### YOUR OBJECTIVE:
Give back the line below containing "Click the 导出 button" and every later line, exactly.

### Dataset entries:
+ + + + + + +

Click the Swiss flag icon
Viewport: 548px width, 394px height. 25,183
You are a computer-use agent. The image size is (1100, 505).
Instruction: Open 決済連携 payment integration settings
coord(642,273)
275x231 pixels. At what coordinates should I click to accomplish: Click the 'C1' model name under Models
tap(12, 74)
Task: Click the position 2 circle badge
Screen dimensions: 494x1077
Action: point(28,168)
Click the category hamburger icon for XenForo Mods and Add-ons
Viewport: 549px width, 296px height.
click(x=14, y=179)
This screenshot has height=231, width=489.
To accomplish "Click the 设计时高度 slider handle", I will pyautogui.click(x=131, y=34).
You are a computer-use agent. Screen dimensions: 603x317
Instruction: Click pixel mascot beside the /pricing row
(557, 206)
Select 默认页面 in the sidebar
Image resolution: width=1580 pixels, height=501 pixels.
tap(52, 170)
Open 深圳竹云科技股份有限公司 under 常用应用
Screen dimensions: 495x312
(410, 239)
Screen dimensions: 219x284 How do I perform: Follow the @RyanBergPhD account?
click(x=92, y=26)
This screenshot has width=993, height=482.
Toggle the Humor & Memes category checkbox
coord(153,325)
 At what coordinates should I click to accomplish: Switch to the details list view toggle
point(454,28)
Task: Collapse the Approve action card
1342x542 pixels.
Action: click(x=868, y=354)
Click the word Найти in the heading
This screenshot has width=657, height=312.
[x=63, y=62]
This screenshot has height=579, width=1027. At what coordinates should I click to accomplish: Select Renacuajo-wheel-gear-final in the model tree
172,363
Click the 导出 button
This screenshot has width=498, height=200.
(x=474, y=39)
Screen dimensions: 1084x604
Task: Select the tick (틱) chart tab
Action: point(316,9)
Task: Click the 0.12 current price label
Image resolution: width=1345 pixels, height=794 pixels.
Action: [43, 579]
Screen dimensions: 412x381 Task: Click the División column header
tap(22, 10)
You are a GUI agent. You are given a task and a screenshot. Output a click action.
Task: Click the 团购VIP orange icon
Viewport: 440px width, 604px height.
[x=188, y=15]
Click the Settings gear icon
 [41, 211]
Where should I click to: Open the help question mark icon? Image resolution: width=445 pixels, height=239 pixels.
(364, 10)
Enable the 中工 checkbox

+ + + + + + +

### TASK RESULT:
Click the 导出 button
This screenshot has width=498, height=200.
(x=474, y=39)
Screen dimensions: 1084x604
Task: Select the tick (틱) chart tab
Action: point(316,9)
Task: Click the 0.12 current price label
Image resolution: width=1345 pixels, height=794 pixels.
Action: [43, 579]
Screen dimensions: 412x381 Task: Click the División column header
tap(22, 10)
You are a GUI agent. You are given a task and a screenshot. Output a click action.
Task: Click the 团购VIP orange icon
Viewport: 440px width, 604px height.
[x=188, y=15]
Click the Settings gear icon
 [41, 211]
Where should I click to: Open the help question mark icon? Image resolution: width=445 pixels, height=239 pixels.
(364, 10)
Enable the 中工 checkbox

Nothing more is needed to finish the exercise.